ACTIVITY: Exactly as written, restate the material below from its first line through the line containing "Given: Open the Sprite", and stop there.

——

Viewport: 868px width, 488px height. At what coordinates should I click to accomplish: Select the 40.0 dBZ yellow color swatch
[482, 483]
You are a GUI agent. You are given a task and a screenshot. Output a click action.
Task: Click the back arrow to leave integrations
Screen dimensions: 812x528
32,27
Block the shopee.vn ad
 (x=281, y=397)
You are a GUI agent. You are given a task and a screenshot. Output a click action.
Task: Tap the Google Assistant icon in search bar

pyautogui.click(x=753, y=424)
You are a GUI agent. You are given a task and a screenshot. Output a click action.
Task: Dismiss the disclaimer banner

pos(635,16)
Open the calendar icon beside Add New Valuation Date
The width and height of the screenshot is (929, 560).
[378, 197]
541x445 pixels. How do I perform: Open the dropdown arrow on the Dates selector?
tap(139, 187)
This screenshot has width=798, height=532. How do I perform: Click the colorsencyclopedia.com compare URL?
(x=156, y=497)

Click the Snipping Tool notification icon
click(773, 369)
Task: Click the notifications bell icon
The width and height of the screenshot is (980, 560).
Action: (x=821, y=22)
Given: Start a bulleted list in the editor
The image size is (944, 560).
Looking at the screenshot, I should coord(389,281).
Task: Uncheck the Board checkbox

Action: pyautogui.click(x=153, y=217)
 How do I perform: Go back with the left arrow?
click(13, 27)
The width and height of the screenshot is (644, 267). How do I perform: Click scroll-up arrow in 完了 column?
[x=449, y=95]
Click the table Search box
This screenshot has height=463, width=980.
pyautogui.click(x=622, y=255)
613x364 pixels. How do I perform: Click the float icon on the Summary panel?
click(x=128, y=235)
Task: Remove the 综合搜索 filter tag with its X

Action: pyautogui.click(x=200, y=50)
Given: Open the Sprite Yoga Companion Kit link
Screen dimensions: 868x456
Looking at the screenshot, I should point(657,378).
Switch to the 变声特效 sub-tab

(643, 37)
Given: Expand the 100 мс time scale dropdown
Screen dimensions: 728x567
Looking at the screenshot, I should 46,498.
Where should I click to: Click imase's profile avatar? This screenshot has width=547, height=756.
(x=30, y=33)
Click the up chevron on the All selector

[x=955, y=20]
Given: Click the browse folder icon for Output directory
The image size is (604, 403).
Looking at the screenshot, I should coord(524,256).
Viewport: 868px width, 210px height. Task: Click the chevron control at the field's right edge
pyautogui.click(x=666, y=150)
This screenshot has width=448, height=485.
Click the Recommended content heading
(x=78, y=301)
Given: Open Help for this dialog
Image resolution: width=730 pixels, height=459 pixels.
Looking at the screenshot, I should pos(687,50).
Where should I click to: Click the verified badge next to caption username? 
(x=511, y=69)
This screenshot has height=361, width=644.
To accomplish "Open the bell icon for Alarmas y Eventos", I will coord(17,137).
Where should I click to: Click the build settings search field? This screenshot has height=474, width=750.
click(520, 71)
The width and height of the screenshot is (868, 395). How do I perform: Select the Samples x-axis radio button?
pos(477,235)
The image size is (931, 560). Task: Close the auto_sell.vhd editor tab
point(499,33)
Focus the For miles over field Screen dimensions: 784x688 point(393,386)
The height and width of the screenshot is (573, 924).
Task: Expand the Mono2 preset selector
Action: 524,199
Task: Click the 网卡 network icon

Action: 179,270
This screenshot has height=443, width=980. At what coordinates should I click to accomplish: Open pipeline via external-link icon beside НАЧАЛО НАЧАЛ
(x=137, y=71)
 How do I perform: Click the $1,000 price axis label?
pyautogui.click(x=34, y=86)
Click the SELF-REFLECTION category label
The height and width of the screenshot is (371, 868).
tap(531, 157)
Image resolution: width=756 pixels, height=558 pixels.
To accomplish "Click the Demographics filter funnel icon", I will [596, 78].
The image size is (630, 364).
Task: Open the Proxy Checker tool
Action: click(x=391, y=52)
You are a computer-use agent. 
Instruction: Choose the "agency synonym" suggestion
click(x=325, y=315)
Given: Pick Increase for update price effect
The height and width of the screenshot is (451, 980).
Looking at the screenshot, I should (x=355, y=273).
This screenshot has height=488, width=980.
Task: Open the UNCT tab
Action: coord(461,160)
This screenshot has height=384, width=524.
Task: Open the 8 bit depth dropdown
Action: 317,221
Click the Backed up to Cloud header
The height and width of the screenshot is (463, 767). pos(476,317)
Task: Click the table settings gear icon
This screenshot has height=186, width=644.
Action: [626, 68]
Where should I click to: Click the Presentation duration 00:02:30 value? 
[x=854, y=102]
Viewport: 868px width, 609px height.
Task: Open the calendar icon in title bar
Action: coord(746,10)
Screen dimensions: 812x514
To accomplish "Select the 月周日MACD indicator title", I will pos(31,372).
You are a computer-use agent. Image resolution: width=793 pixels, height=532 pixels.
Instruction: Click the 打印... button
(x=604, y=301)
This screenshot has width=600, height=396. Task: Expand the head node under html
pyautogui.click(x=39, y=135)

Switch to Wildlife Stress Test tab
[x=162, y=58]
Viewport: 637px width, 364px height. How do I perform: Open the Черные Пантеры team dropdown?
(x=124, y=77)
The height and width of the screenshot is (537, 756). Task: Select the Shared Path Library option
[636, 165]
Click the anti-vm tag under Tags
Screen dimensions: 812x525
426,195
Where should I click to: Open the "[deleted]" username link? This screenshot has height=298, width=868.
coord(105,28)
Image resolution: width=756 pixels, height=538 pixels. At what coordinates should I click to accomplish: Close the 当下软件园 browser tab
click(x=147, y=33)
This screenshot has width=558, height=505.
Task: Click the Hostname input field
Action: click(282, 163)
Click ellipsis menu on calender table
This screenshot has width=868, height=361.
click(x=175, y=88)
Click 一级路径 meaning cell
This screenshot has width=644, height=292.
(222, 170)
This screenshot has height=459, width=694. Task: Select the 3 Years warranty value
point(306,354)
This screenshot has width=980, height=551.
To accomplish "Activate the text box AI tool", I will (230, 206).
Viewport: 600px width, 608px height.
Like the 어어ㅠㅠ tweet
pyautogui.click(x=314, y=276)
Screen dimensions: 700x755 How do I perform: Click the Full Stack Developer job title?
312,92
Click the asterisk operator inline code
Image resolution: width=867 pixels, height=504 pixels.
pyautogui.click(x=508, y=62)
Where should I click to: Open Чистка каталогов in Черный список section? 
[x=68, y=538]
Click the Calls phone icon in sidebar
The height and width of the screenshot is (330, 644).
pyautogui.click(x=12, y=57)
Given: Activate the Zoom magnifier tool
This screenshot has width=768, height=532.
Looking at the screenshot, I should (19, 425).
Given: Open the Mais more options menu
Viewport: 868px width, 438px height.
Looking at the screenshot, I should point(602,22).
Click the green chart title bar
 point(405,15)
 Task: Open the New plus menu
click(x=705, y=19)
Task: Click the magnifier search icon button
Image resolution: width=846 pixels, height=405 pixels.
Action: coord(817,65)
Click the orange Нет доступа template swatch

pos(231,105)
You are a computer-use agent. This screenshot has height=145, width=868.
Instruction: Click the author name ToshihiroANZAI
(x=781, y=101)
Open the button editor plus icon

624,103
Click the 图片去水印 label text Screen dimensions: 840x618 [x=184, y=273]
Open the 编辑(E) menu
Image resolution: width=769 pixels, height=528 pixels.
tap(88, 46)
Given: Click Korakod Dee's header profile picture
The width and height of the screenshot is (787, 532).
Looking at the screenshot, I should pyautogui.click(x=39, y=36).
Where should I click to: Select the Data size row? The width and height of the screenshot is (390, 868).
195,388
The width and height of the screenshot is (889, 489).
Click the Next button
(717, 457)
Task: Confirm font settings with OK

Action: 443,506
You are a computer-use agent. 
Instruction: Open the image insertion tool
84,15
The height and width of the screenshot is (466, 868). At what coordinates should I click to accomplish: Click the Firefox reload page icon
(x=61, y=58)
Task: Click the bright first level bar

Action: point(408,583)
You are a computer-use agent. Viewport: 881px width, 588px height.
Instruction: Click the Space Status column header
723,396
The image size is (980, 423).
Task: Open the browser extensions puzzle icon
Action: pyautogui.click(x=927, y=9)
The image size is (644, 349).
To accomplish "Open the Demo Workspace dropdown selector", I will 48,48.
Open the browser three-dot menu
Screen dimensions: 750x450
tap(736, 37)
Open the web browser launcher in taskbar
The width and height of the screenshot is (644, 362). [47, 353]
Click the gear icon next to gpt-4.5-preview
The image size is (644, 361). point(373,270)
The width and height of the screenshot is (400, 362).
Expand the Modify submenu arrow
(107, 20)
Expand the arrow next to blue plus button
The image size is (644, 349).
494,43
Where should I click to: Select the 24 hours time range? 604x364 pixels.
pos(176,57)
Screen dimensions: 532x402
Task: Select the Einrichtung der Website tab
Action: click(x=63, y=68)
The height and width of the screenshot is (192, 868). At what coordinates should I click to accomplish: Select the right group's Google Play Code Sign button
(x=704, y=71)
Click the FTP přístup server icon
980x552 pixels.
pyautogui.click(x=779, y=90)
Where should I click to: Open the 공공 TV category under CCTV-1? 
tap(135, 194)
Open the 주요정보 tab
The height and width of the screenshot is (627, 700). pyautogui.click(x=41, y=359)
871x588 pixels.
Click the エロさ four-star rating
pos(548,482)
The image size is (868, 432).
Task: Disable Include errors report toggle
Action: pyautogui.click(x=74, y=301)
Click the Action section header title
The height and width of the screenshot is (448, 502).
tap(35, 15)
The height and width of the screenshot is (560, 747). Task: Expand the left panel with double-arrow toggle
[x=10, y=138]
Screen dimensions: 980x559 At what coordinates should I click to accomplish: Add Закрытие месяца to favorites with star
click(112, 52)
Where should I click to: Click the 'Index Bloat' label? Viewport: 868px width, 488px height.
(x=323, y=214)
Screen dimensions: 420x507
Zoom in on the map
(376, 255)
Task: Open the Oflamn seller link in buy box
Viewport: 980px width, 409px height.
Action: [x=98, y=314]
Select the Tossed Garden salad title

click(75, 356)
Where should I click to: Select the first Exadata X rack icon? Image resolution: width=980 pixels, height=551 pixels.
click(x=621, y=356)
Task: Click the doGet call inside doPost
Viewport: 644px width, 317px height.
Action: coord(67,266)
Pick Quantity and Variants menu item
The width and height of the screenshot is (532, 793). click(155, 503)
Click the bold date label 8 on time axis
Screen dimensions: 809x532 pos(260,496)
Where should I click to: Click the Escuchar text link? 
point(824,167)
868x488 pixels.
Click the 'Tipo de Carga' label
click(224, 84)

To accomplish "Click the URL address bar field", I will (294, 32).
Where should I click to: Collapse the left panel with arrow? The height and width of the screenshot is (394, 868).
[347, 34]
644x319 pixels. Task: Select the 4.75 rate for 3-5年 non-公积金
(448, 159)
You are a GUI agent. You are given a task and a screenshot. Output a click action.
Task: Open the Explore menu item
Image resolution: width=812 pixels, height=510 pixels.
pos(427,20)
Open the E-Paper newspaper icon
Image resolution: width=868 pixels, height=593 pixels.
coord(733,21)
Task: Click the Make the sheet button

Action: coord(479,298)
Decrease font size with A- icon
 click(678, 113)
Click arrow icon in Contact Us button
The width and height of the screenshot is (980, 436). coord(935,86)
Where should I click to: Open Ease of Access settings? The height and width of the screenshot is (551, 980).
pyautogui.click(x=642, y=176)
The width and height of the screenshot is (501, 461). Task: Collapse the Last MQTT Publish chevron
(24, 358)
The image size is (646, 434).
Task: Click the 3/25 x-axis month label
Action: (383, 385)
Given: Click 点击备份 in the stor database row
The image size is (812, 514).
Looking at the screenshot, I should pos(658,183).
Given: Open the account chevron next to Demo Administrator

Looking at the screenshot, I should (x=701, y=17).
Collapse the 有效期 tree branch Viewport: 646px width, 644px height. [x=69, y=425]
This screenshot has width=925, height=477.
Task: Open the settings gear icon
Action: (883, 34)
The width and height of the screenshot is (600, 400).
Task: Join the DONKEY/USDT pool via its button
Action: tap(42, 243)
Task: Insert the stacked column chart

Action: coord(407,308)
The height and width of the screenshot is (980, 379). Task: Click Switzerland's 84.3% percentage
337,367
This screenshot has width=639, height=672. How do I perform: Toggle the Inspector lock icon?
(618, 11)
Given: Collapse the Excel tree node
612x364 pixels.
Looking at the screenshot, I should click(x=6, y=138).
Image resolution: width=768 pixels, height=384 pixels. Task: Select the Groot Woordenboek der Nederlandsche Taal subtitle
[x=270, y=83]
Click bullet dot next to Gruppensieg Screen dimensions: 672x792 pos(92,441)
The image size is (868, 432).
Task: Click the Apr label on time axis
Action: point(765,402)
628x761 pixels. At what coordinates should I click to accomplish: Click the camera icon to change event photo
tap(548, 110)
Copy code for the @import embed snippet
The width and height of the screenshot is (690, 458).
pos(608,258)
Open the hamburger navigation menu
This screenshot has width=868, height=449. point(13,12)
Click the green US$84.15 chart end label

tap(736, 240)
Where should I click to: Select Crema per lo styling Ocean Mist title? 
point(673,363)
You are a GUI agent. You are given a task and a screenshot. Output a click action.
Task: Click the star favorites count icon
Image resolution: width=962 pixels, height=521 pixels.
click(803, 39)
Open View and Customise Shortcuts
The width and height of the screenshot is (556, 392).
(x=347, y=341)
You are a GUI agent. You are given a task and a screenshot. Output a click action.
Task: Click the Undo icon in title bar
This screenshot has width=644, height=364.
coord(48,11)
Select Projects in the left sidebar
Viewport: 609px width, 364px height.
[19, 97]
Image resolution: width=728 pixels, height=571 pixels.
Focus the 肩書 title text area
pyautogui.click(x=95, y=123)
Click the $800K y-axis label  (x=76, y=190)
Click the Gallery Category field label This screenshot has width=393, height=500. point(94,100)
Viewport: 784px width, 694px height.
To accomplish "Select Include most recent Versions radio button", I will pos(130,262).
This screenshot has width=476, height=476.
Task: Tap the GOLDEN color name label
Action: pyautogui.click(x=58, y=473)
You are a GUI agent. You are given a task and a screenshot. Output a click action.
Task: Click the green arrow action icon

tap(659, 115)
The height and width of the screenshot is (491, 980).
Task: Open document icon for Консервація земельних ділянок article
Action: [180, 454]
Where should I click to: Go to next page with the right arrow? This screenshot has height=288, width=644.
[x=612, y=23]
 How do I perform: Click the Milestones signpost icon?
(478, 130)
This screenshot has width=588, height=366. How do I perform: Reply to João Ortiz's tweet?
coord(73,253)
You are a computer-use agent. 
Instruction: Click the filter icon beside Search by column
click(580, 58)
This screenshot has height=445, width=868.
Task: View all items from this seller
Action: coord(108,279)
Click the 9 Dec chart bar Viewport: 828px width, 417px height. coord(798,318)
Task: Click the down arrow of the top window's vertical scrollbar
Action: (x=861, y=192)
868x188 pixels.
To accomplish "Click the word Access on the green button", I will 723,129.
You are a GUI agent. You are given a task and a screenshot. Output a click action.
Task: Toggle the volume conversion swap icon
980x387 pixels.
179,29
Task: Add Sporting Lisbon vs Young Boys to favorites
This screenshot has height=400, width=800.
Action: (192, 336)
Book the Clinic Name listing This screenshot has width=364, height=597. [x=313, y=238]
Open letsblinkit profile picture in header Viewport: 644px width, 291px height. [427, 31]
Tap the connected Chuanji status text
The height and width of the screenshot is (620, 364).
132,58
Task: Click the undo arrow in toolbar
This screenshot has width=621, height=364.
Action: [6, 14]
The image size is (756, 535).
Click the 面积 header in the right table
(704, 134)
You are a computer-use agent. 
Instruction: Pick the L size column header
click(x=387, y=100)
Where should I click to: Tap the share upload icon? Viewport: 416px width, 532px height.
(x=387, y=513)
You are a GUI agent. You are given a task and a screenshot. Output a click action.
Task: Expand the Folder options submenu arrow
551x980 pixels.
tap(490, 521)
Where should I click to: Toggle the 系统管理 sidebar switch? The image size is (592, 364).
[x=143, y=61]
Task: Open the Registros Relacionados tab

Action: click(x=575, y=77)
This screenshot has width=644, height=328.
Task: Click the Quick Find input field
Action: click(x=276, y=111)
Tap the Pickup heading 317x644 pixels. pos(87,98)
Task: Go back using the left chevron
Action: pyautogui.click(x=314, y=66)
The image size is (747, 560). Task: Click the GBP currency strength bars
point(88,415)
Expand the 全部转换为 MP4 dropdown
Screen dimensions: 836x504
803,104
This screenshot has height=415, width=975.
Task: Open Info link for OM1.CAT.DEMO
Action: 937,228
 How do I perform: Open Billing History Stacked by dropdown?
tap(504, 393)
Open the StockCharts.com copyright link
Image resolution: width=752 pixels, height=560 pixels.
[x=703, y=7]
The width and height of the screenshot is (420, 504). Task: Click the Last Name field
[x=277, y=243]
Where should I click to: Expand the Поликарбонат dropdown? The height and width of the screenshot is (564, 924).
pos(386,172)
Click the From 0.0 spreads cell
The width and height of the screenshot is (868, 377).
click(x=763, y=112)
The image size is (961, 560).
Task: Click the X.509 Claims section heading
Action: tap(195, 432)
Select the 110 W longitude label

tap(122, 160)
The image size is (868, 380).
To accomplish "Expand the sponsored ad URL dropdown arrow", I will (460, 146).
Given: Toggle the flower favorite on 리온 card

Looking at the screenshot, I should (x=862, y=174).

——

OUTPUT OF THE EXERCISE:
Viewport: 868px width, 488px height. At what coordinates should I click to accomplish: Select the 40.0 dBZ yellow color swatch
[482, 483]
You are a GUI agent. You are given a task and a screenshot. Output a click action.
Task: Click the back arrow to leave integrations
Screen dimensions: 812x528
32,27
Block the shopee.vn ad
 (x=281, y=397)
You are a GUI agent. You are given a task and a screenshot. Output a click action.
Task: Tap the Google Assistant icon in search bar

pyautogui.click(x=753, y=424)
You are a GUI agent. You are given a task and a screenshot. Output a click action.
Task: Dismiss the disclaimer banner

pos(635,16)
Open the calendar icon beside Add New Valuation Date
The width and height of the screenshot is (929, 560).
[378, 197]
541x445 pixels. How do I perform: Open the dropdown arrow on the Dates selector?
tap(139, 187)
This screenshot has width=798, height=532. How do I perform: Click the colorsencyclopedia.com compare URL?
(x=156, y=497)

Click the Snipping Tool notification icon
click(773, 369)
Task: Click the notifications bell icon
The width and height of the screenshot is (980, 560).
Action: (x=821, y=22)
Given: Start a bulleted list in the editor
The image size is (944, 560).
Looking at the screenshot, I should coord(389,281).
Task: Uncheck the Board checkbox

Action: pyautogui.click(x=153, y=217)
 How do I perform: Go back with the left arrow?
click(13, 27)
The width and height of the screenshot is (644, 267). How do I perform: Click scroll-up arrow in 完了 column?
[x=449, y=95]
Click the table Search box
This screenshot has height=463, width=980.
pyautogui.click(x=622, y=255)
613x364 pixels. How do I perform: Click the float icon on the Summary panel?
click(x=128, y=235)
Task: Remove the 综合搜索 filter tag with its X

Action: pyautogui.click(x=200, y=50)
Given: Open the Sprite Yoga Companion Kit link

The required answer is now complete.